- **RECORDS TO PROCESS**:
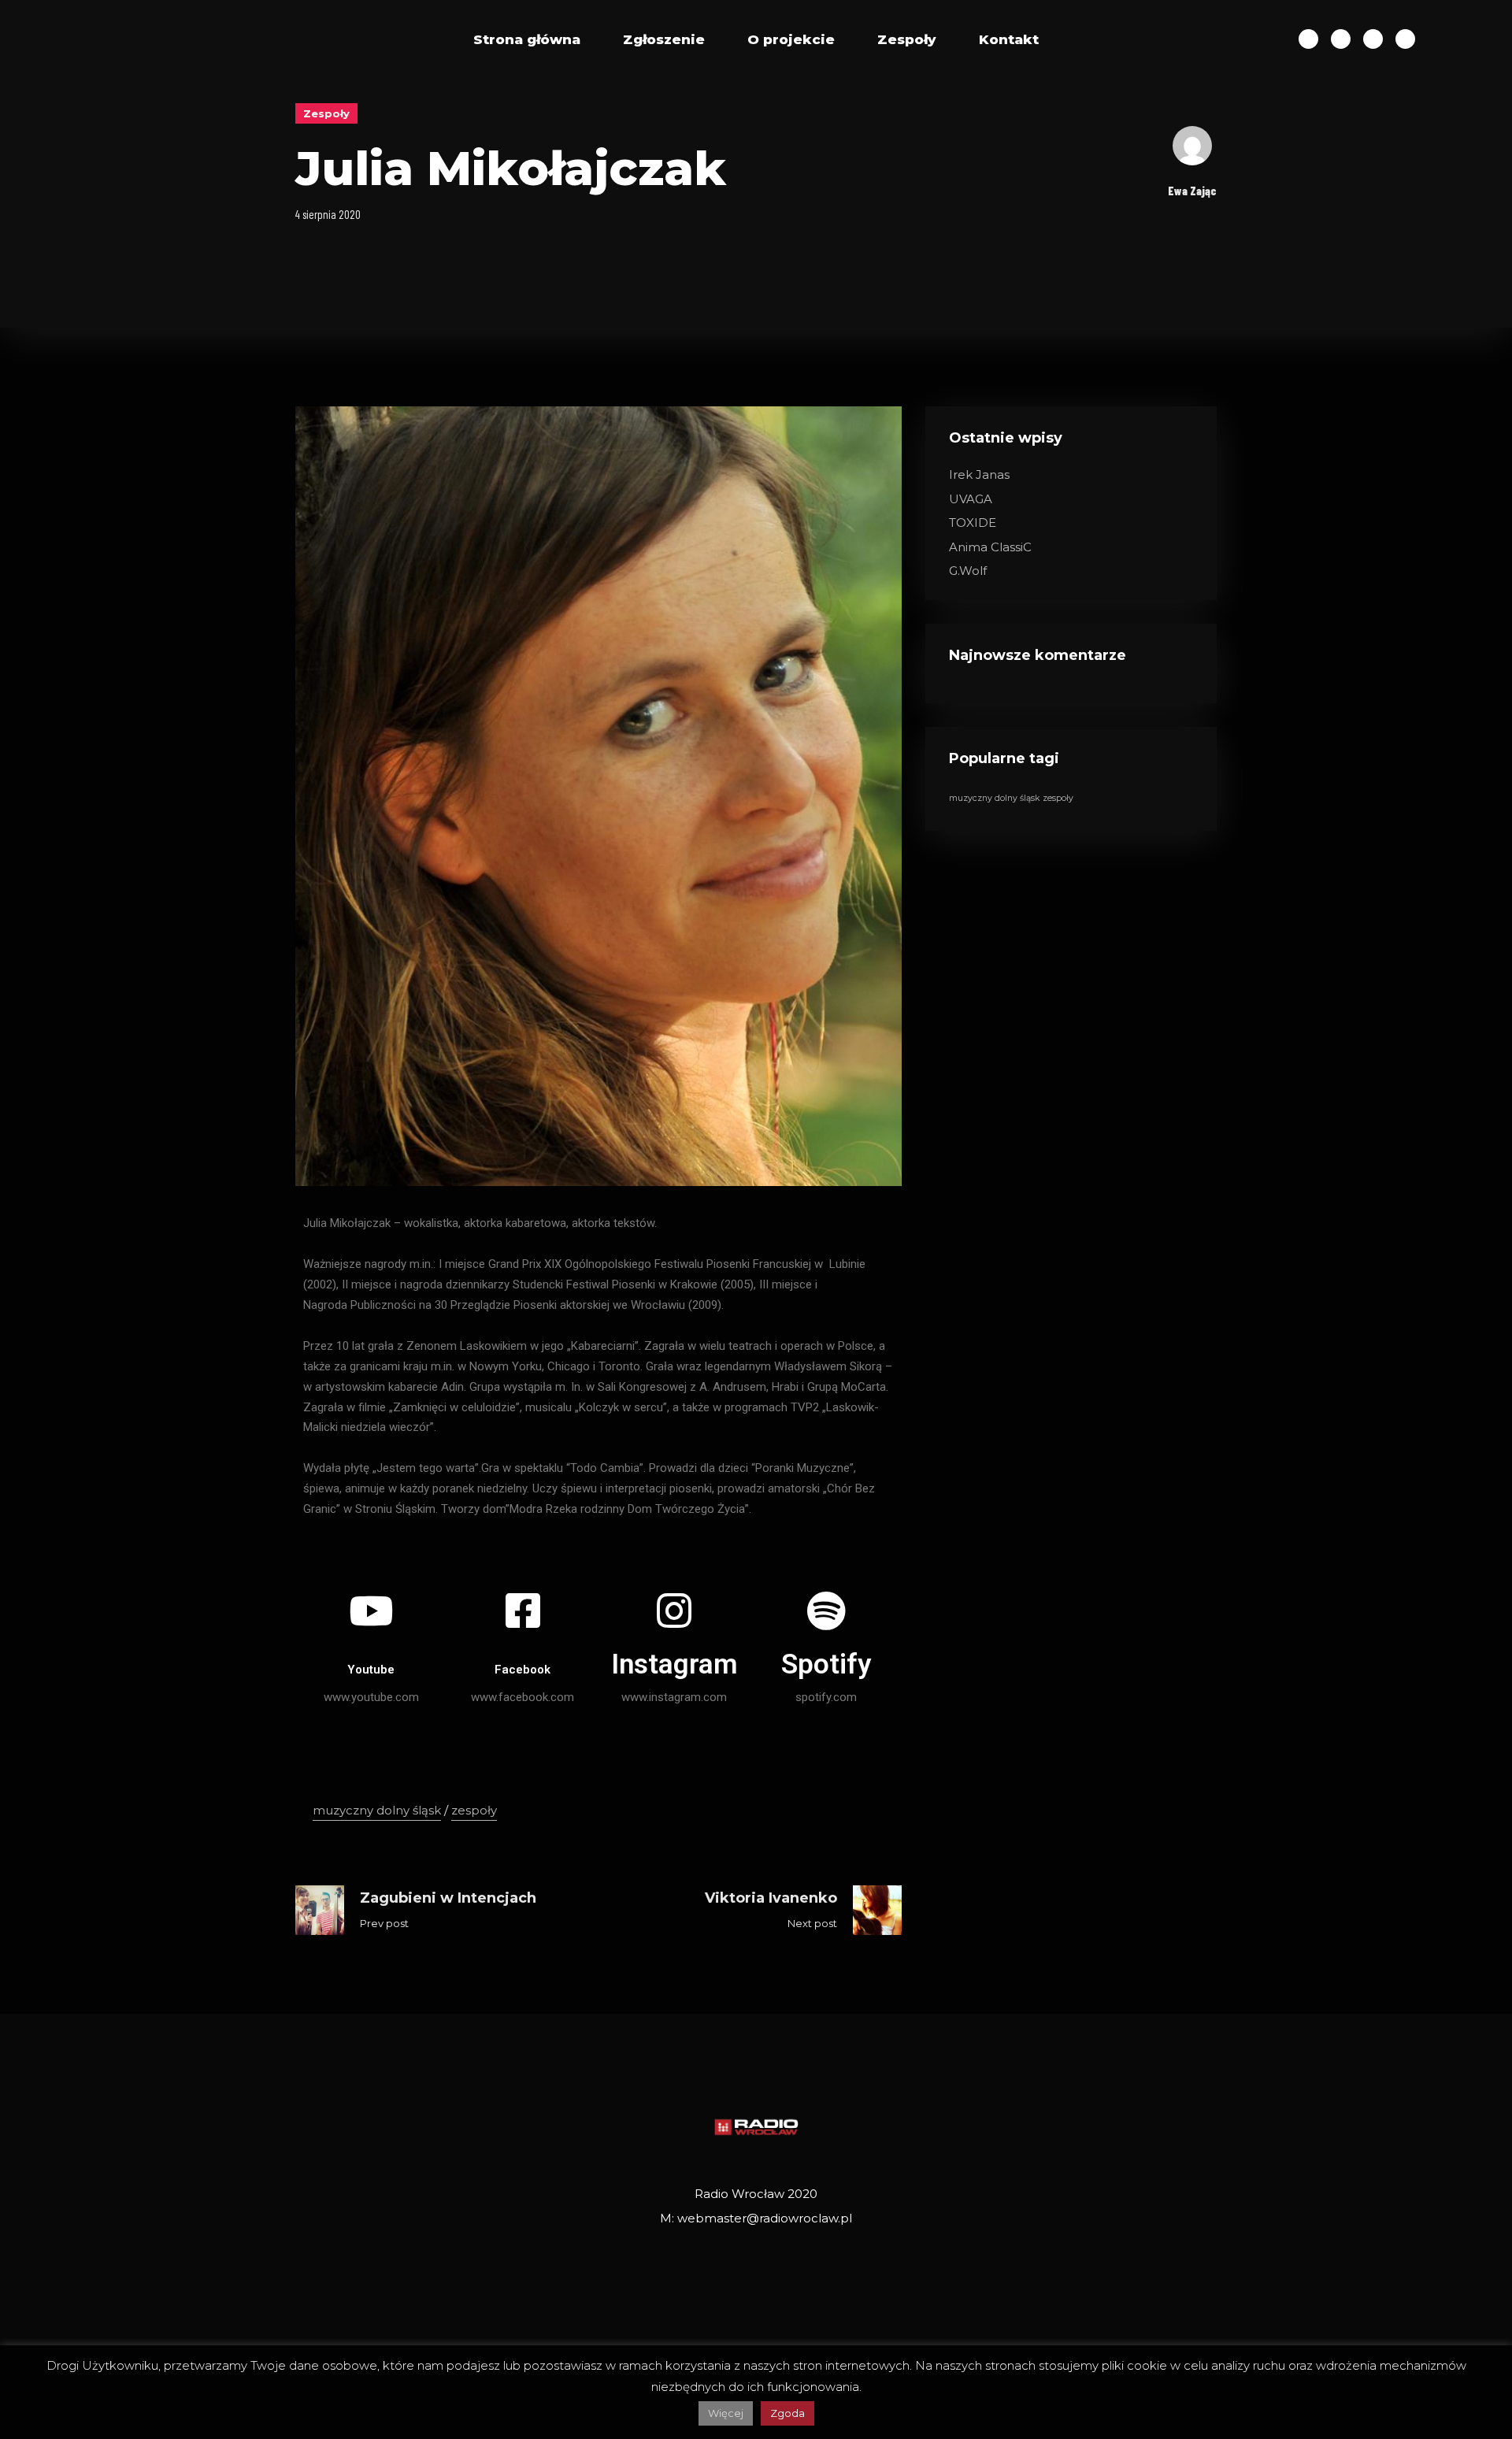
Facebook (522, 1669)
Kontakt (1009, 39)
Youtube (371, 1669)
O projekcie (791, 39)
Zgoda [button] (787, 2413)
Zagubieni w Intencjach (448, 1898)
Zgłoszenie (664, 39)
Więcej (725, 2413)
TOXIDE (972, 522)
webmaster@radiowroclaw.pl (764, 2218)
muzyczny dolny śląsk (377, 1810)
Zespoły (906, 39)
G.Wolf (968, 570)
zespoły (474, 1810)
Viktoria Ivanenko (771, 1898)
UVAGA (970, 498)
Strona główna (526, 39)
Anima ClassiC (990, 546)
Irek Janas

- **REQUIREMENT**: Please repeat, exactly and only, the lines from the one containing "Więcej (725, 2413)" through the last line of the records, both included.

- **EXERCISE SOLUTION**:
Więcej (725, 2413)
TOXIDE (972, 522)
webmaster@radiowroclaw.pl (764, 2218)
muzyczny dolny śląsk (377, 1810)
Zespoły (906, 39)
G.Wolf (968, 570)
zespoły (474, 1810)
Viktoria Ivanenko (771, 1898)
UVAGA (970, 498)
Strona główna (526, 39)
Anima ClassiC (990, 546)
Irek Janas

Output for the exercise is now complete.